Questions: In some schedules you will be asked specific questions or set specific tasks related to the practical. These should be answered on separate pages as part of your report. Such questions are NOT a substitute for a report.

 

References: These should be in the Harvard style – see papers in the journal Microbiology for correct citation and listing.

There are no set number required, although the extremes of absence (or meagre) and excessive referencing should be avoided, and will be detrimental to your mark.

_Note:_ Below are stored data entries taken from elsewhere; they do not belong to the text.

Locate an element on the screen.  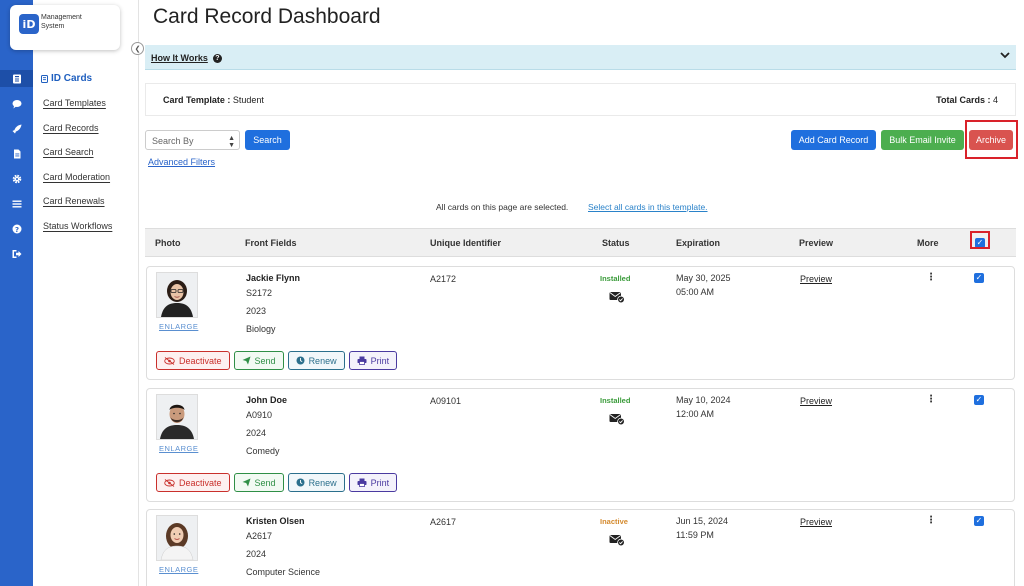
record-year: 2024 is located at coordinates (256, 433).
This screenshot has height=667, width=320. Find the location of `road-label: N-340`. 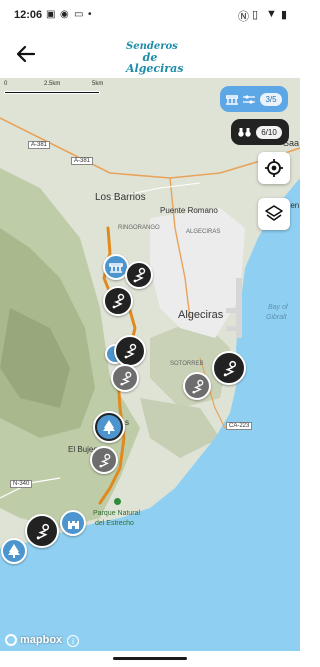

road-label: N-340 is located at coordinates (22, 484).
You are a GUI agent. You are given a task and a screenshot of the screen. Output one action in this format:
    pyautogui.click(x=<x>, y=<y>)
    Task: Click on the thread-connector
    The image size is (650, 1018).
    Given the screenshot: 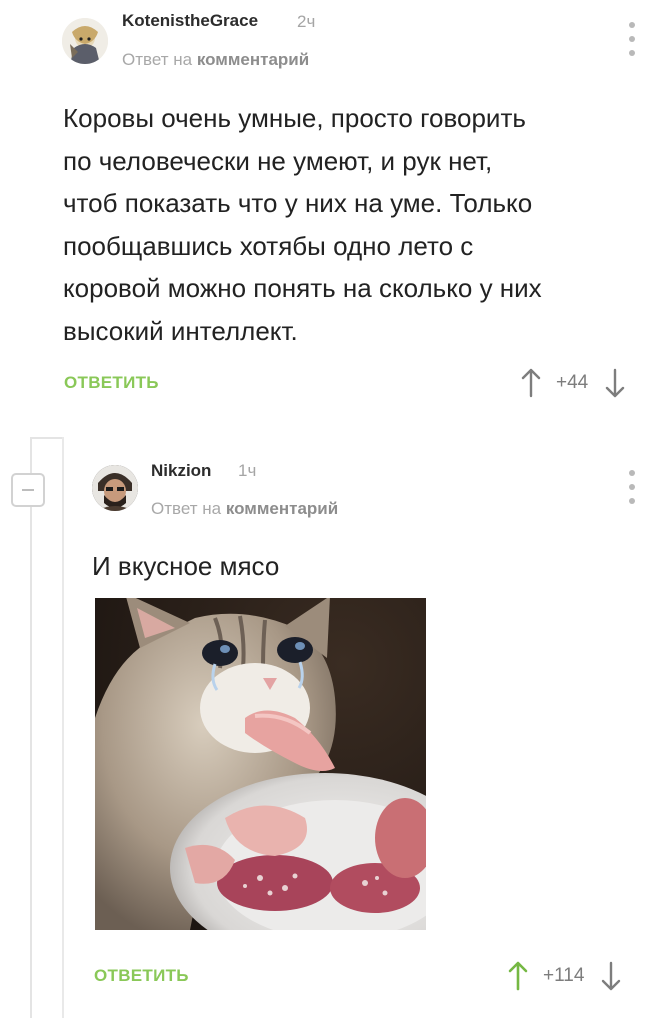 What is the action you would take?
    pyautogui.click(x=46, y=438)
    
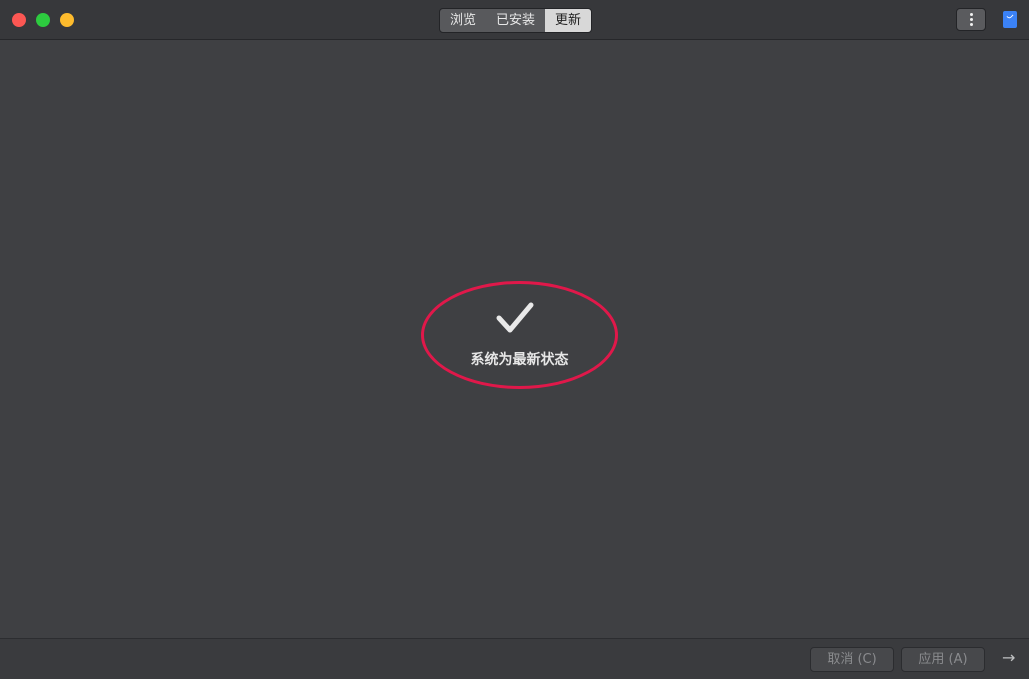  I want to click on apply-button: 应用 (A), so click(943, 660).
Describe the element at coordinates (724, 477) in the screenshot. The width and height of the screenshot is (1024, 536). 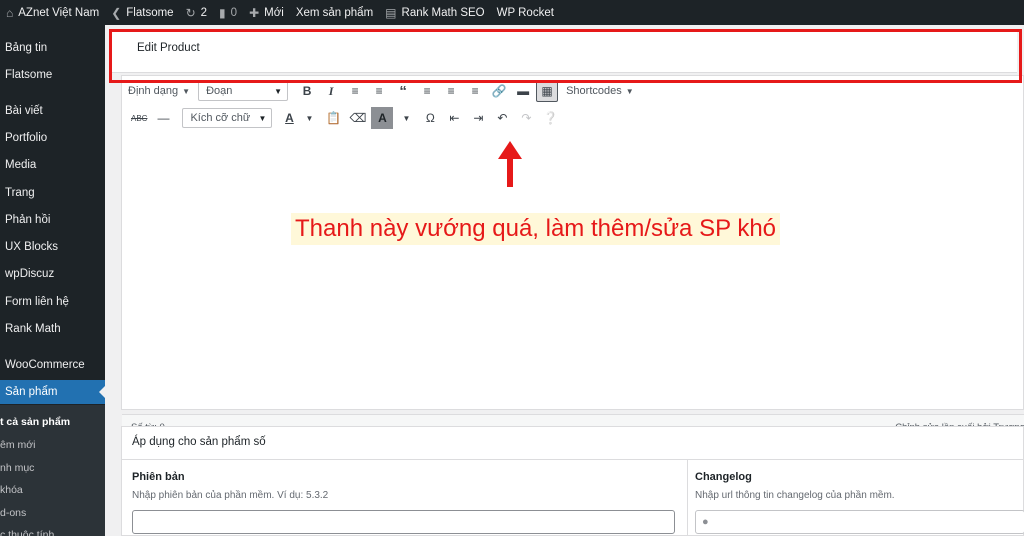
I see `changelog-label: Changelog` at that location.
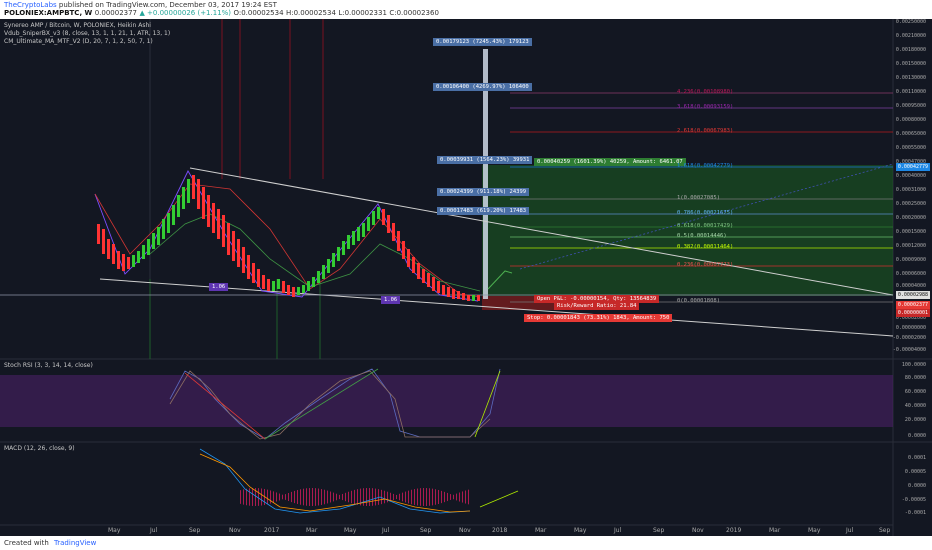 The height and width of the screenshot is (550, 932). I want to click on profit-zone, so click(688, 230).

Guidance on Harvard referencing can be found at:

http://www.wlv.ac.uk/lib/skills-for-learning/referencing/harvard-referencing/

 

Use peer reviewed journals, electronic journals or academic websites. Wikipedia is not acceptable.

 

 

 

 

• PRESENTATION OF REPORT

 

The reports will usually be handed in 1-2 weeks after the session (refer to deadlines on WOLF) in which results were collected. Reports handed in after the deadline will not be assessed. They should be submitted by the deadline.

 

The word limit is 2,000 words excluding references. There will be severe penalties imposed if you go over the word limit and/or submit after the deadline.

 

The report must be clearly written and follow a logical order.

The report may be written using a word processor but Graphs must be hand drawn.

You must hand in the Declaration with your work. Type your name into the “Signature” and copy and paste the whole declaration into the beginning of your report.